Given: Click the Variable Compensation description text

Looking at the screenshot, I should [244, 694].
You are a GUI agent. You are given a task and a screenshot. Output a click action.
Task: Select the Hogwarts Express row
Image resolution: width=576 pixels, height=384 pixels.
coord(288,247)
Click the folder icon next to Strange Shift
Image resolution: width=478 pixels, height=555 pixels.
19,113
--------------------
_TASK TO COMPLETE_: Exactly the lines from the one that holds "Task: Select the Hogwarts Express row" through the final line of the records above should be written out, and only those.

_SOLVED EXERCISE_:
Task: Select the Hogwarts Express row
Image resolution: width=576 pixels, height=384 pixels.
coord(288,247)
Click the folder icon next to Strange Shift
Image resolution: width=478 pixels, height=555 pixels.
19,113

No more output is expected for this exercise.